Previous mapping exercises of the synthetic biology landscape include mining data from scientific literature in order to identify trends, networks, funders and leaders to provide information to agencies, policy makers and individuals (https://dx.doi.org/10.1371/journal.pone.0034368). The Synthetic Biology Project at the Woodrow Wilson Centre began mapping the emerging field of synthetic biology in 2009. They produced maps that showed cities and world regions (http://www.synbioproject.org/inventories/maps-inventory/map-analysis-2013) in which synthetic biology was experiencing growth. Their maps can be used to examine the locations of companies, universities, research institutions, government and military laboratories and policy centers that are active in this field. They also sought to investigate the number of products that reached the market that used synthetic biology technologies or contain ingredients that were the product of synthetic biology (http://www.synbioproject.org/cpi). They mined media to produce a report that looked at press coverage of synthetic biology and examined aspects of synthetic biology that may be cause for either potential public acceptance or rejection of the technology.

Hackathons are a very effective way of incentivising and formalising the quick development of novel functionality. Previous hackathons in the science space, such as Open Data Day (http://opendataday.org/), the Bioinformatics Open Source Conference CodeFest (http://www.open-bio.org/wiki/Codefest_2015), and the Collaborations Workshop HackDay (http://www.software.ac.uk/cw15) have produced tangible and beneficial outputs within a short hackathon timeframe. In the same way, we will produce the following outputs:

– Scrapers and stylesheets for selected journals with a synthetic biology, or associated, audience, e.g.

ACS Synthetic Biology
PLOS
BioEngineering Bugs
Nature
Nature Methods
Nature Biotechnology
Nature Plants
New Phytologist
Plant Cell
Plant Physiology
The Plant Journal
Plant Methods

– Scrapers for iGEM wiki pages that have use plant chassis or parts from plants
– List of keywords and filtering methodologies for plant synthetic biology to enable effective and targeted searching of the resources listed above

ContentMine has run several workshop/hackathons and now the software can be used productively within minutes of starting the hack. Previous events include Open Science Brasil, New Delhi, OpenCon 2014, EBI, Wellcome Trust (4 times oversubscribed), Cochrane Collaboration (clinical trials), Edinburgh/ARRIVE (animal testing), and Cambridge Chemistry. We expect that some of the attendees will become expert enough to run future events using the software.

We will involve a group of potential platform users from The Sainsbury Laboratory, The Genome Analysis Centre and The John Innes Centre to evaluate the outputs from the hackathon and rate their value to the community of plant researchers that are already applying, or looking to adapt, synthetic biology methodologies in their research programmes.

 

Budget

The exact number will depend on applications to the hackathon, but we aim to fully fund 6-8 MSc/PhD students/post-doctoral researchers to attend the hackathon (costed at approximately £500 per head), with their travel and accommodation costs being covered by the grant.

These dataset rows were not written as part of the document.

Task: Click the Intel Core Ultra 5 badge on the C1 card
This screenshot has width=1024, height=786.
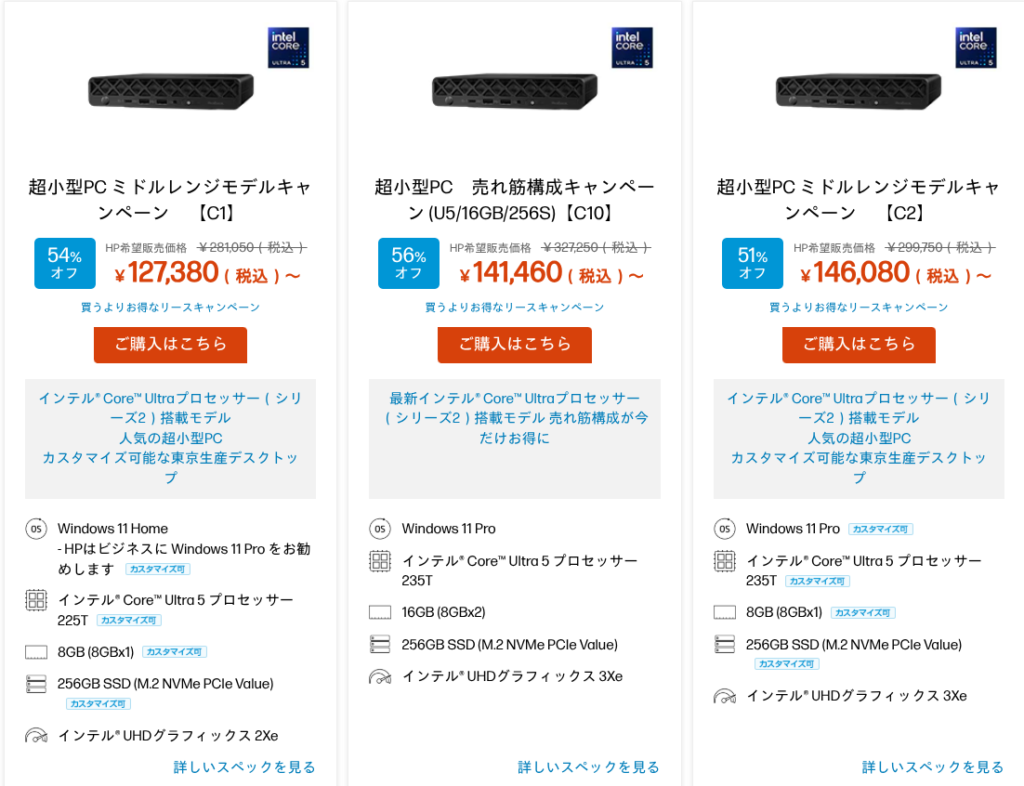Action: click(x=288, y=48)
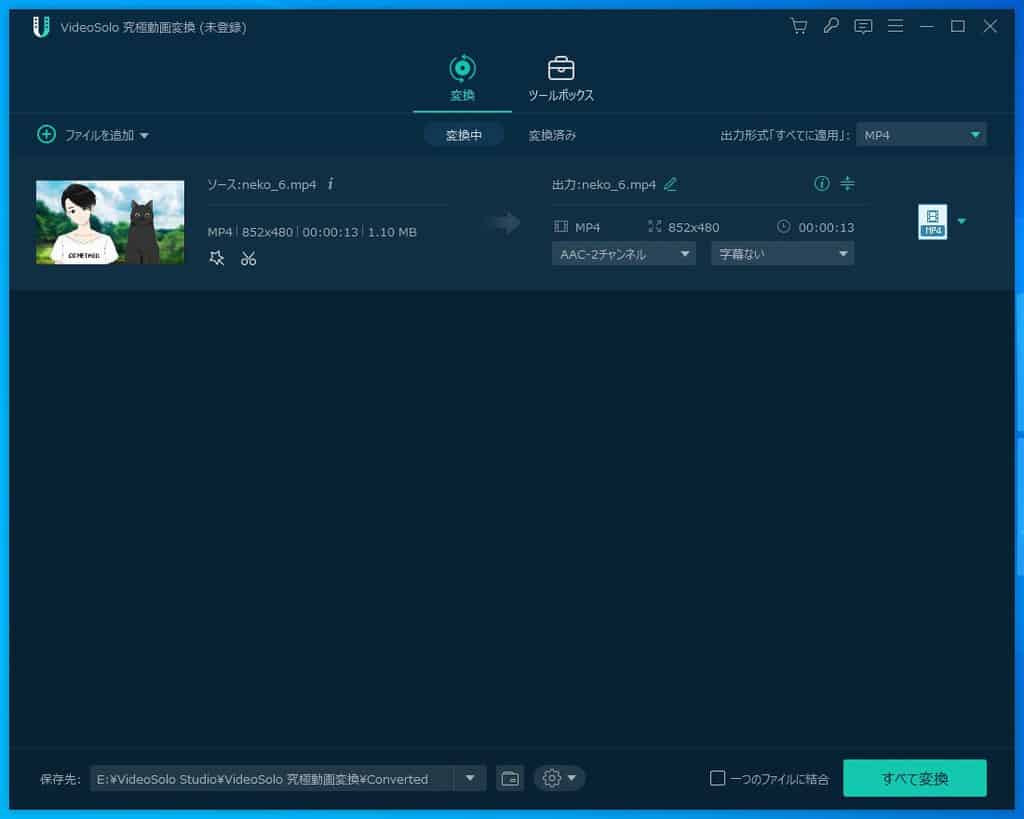The image size is (1024, 819).
Task: Switch to the Toolbox tab
Action: point(561,79)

ContentMine leaders’ (Murray-Rust, Smith-Unna and 1 other) expenses (travel to TGAC and accommodation) will be covered by the grant. TGAC staffing costs to help run and organise the hackathon will be absorbed by TGAC.

Coffee, lunches, and an evening dinner will be provided for the attendees by TGAC as a sponsorship in kind.

We have dedicated access to TGAC’s excellent new training facilities and will be supported by the 361 Division (Training and Outreach) staff in order to assist with the hackathon logistics (technical details, travel arrangements, lunches, and so on). This will greatly reduce the overhead cost of the hackathon so we will be able to support a larger number of attendees.